Despite the profound reasons for these movements, the criminalisation of the migration of Tunisians remains structural and the CPRs the main institution with which Europe and Italy respond. Tunisians are in fact the first nationality among those detained in the CPRs and among those deported.
On Monday, August 1, 14 Tunisians, by order of the Prefecture of Agrigento, were transferred to the CPR of Gradisca di Isonzo and the flight from Lampedusa to Trieste was made with an Embraer F-HFCN of the private company Thalair, which also provides charters within the 'go-to fly' project and guarantees direct flights to the island for tourist purposes.
Embraer F-HFCN
The securitarian approach seems to be the main track chosen by European governments to cope with the need for movement of people; on the island of LMP, where already one fifth of the inhabitants are law enforcement officers, the reopening of a station with a fixed presence of 42 officers is planned.

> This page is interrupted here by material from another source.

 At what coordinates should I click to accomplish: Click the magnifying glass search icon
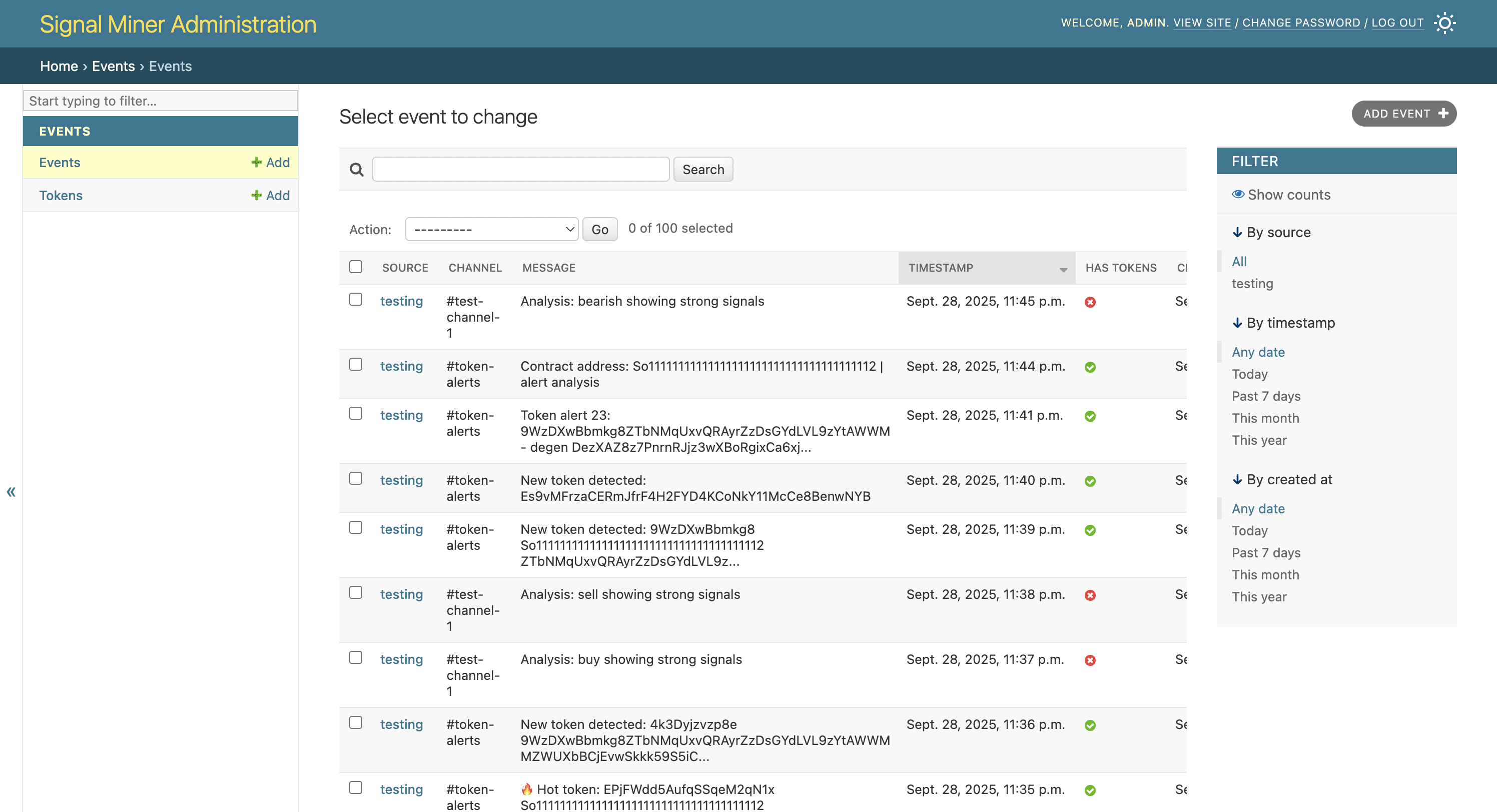pos(356,169)
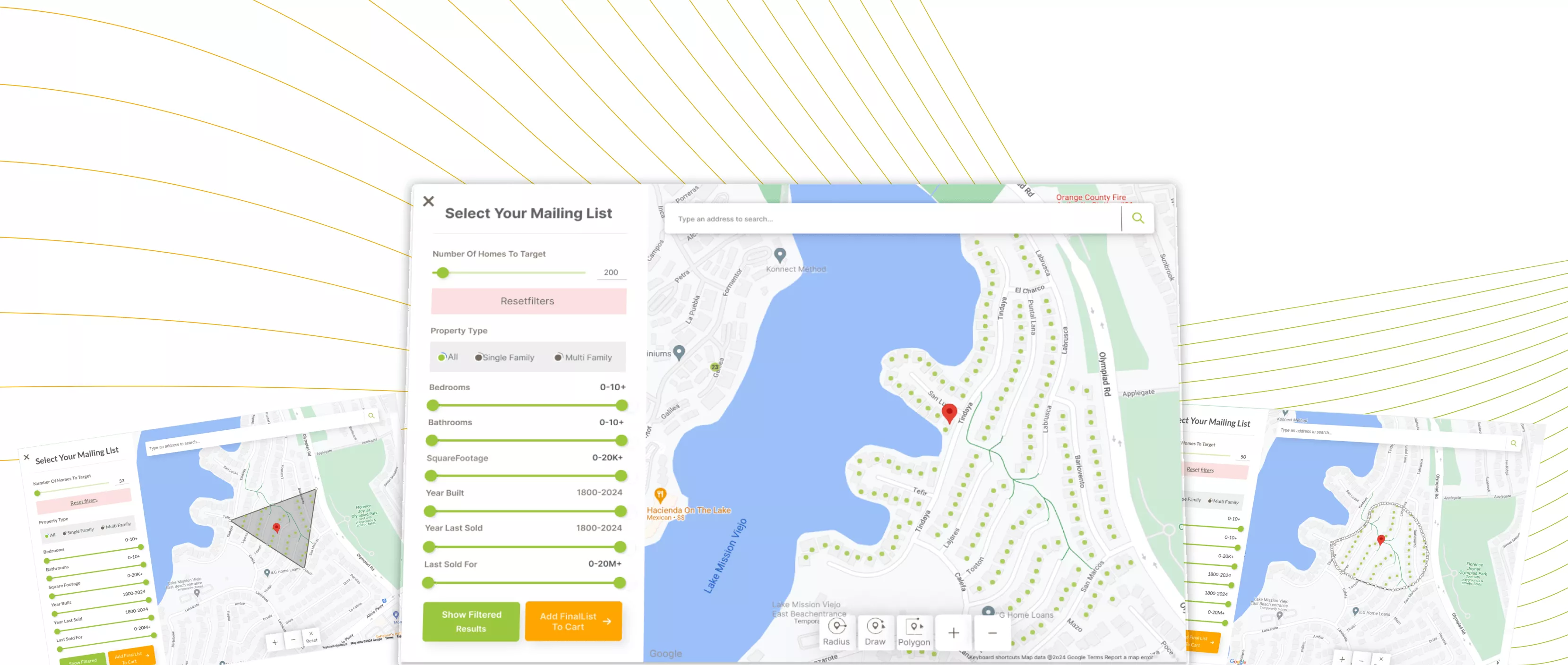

No step, therefore, towards the demands for demilitarisation brought forward by some of the island's inhabitants and groups.
In the meantime, the small boats with which the crossings are made, often towed back to port empty after rescue (leaving them at sea means pollution but also danger for sailors and damage for fishermen who see their nets run aground in the remains of the boats lowered to the bottom and invisible) are piling up at the Favaloro pier.
Their disposal - for years one of the bitter lines of tension between ship-owners, fishermen, authorities and migrants - which until now has been chaotically managed, seems perhaps to be seeing a turning point.
In fact, the prefecture has reportedly identified a place, 'out of reach of residents and tourists', for the storage of the boats moored at Favaloro, with the redistribution of fuel and engines to the local seamen.
So, instead of the sporadic appeasements - in the form of compensation for the impact on fishing activities, or the shifting of boat carcasses to Sicily aboard barges - it would seem that a less emergency management of the issue could be initiated. Let us see how it will be put into practice.